How to create a stack ND C-array from param pack of length N?

Question

For the parameter pack size_t ...len, e.g. [len={3,5,2}, I wish to create

double x[3][5][2];

or an equivalent type that I can reference to it (cf Requirement below).

Question

Is there a short way of doing this?

Remarks

I would like to remain able to make heavy use of "dimensional abuse" x[i][j][k] == x[0][0][i*5*2+j*2+k] == (*(x+i))[j][k] etc.

What I tried

My current attempt is:

template<typename Tfloat, int...> struct ARRAY_TYPE;

template<typename Tfloat, int len, int ...lens>
struct ARRAY_TYPE<Tfloat,len,lens...>{
    using type = typename ARRAY_TYPE<Tfloat,lens...>::type[len];
};

template<typename Tfloat>
struct ARRAY_TYPE<Tfloat>{
    using type = Tfloat;
};

But I am clueless as to figure out whether this yields me actually the exact same constructed type. I am afraid it does not support "dimensional abuse". Is there a way to reinterpret an x of above type into a y of my type ARRAY_TYPE<double,len...> ? (That would at least enable me to test for differences in behaviour.)

Or is there maybe even an efficient triple-dot syntax for obtaining the sought type by virtue of a one-liner expression from len... (other than with my tedious ARRAY_TYPE implementation)?

Requirement

For y of my type, I need to be able to reference it from double[3][5][2]. I.e.:

double (&ref)[3][5][2] = y;

Answer 1

Do you mean something like this?

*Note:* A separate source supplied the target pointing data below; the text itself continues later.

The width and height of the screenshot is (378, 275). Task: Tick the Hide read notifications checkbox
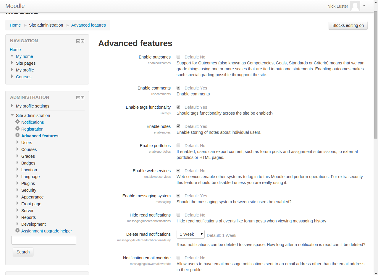178,215
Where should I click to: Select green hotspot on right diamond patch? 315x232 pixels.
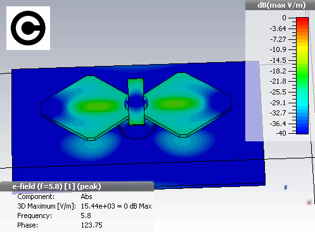[176, 104]
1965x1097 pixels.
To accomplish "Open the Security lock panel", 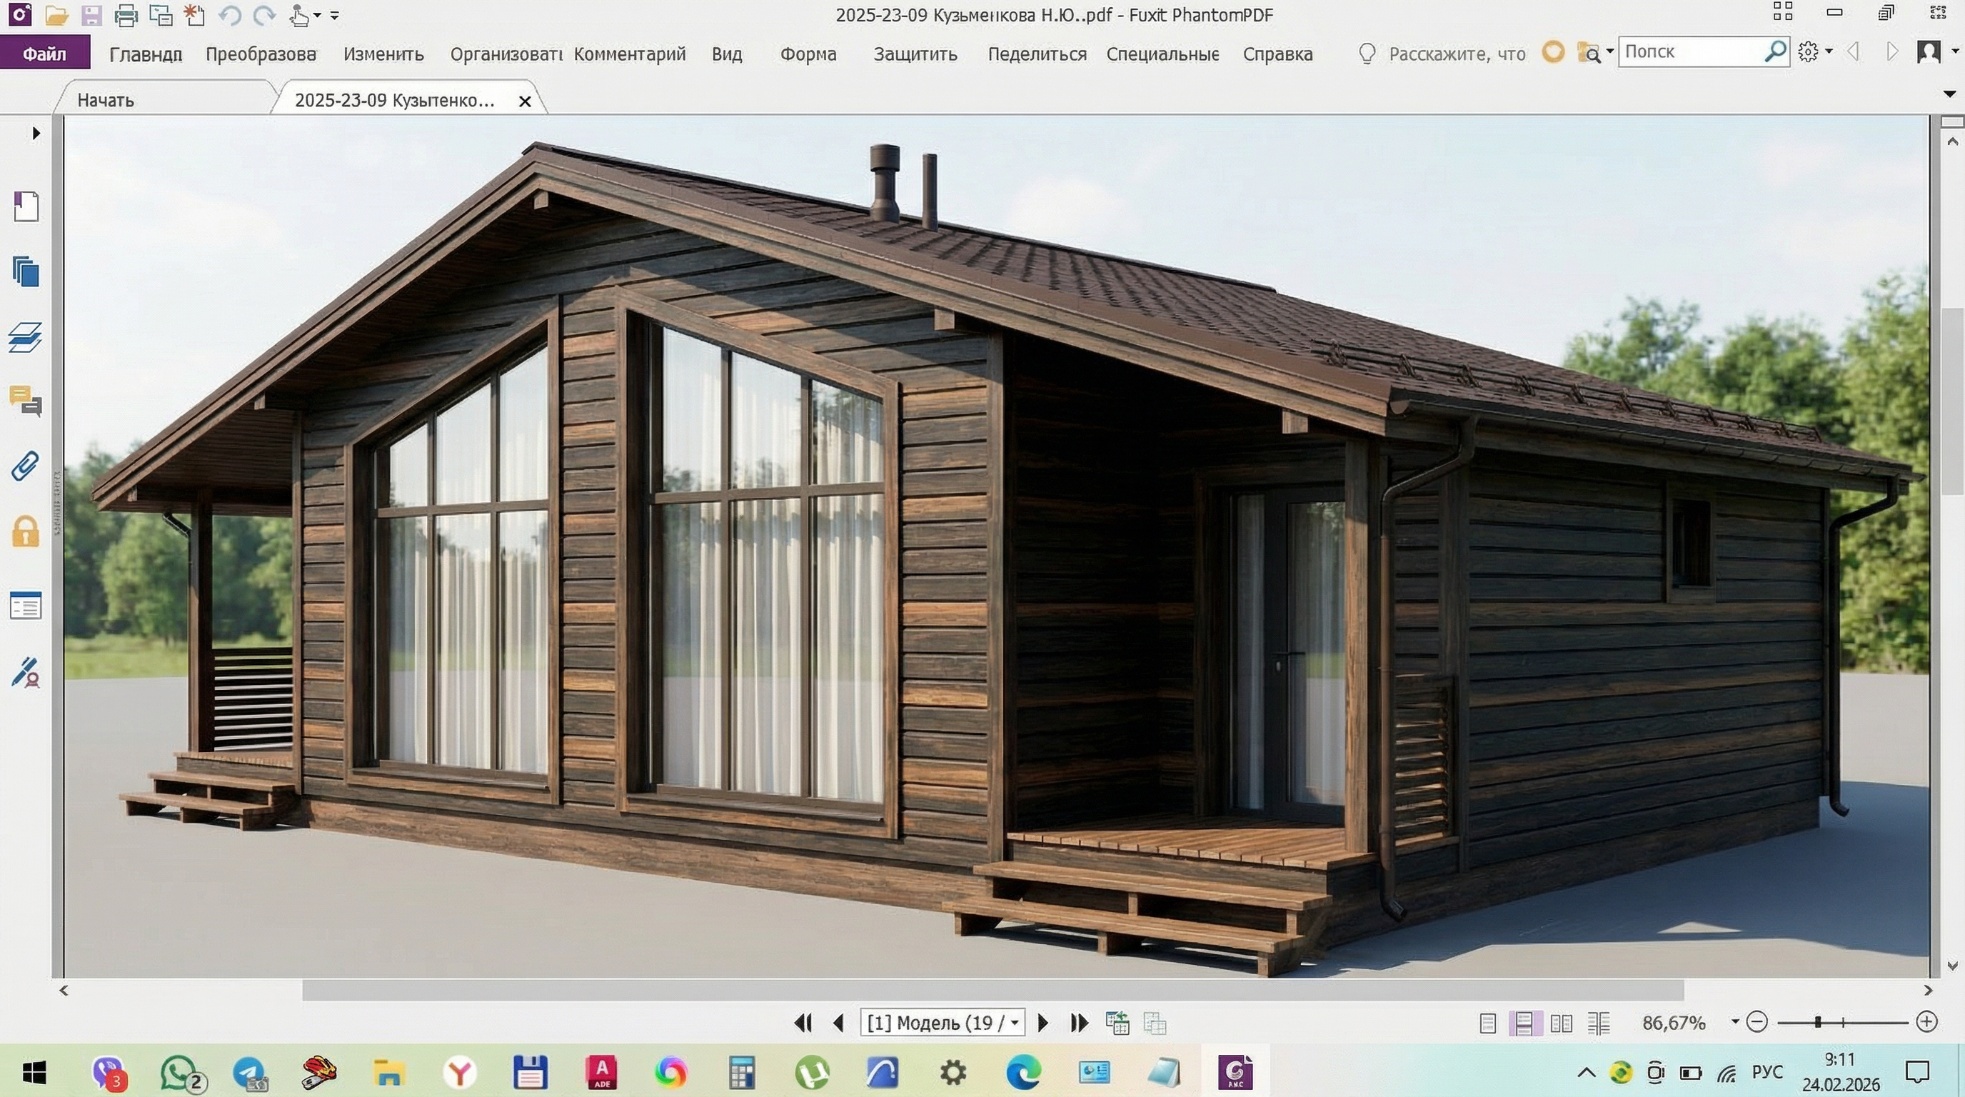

Note I will not use "C" style arrays for this (the final std::array of arryas should be contiguous in memory still)

#include <array>
#include <type_traits>

namespace details
{
    template<typename type_t, std::size_t dim, std::size_t... dims>
    auto deduce_md_type()
    {
        if constexpr (sizeof...(dims) == 0ul)
        {
            return std::array<type_t,dim>{};
        }
        else
        {
            return std::array<decltype(deduce_md_type<type_t,dims...>()),dim>{};
        }
    }
}

template<typename type_t, std::size_t...dims>
using md_array_t = decltype(details::deduce_md_type<type_t,dims...>());

int main()
{
    md_array_t<int, 2, 3, 4> values{};
    static_assert(std::is_same_v<md_array_t<int, 2, 3, 4>, std::array<std::array<std::array<int,4>,3>,2>>);

    values[1][2][3] = 1;
}

Answer 2

This can be done by constructing the multi-dimensional array type recursively.*

First, the primary template that creates an array type X of size i, where i is the first dimension. The type X is then recursively constructed from the remaining dimensions:

template<typename T, int i, int ... rest>
struct ARRAY_TYPE_IMPL {
    using Type = typename ARRAY_TYPE_IMPL<T, rest...>::Type[i];
};

With a base case for the last dimension that simply creates a 1-dimensional array:

template<typename T, int last>
struct ARRAY_TYPE_IMPL<T, last> {
    using Type = T[last];
};

Along with a helper alias to avoid the typename dance when using this utility:

template<typename T, int ...dims>
using ARRAY_TYPE = typename ARRAY_TYPE_IMPL<double, dims...>::Type;

Now you have a type that does what you want. e.g.:

ARRAY_TYPE<double, 3, 5, 2> y;
// check that y has the right type
static_assert(std::is_same_v<decltype(y), double[3][5][2]>);
// and even take a reference to that type
double(&ref)[3][5][2] = y;

Here's a demo.

---

* A function that returns the relevant type, as in Pepjin's answer, would be much nicer (since we could use if constexpr to handle the base case, thereby avoiding the partial specialization), but you can't return array types from a function.

You should also generally prefer std::array over C-style arrays when possible, but if you need to use the latter, this is one way to go about it.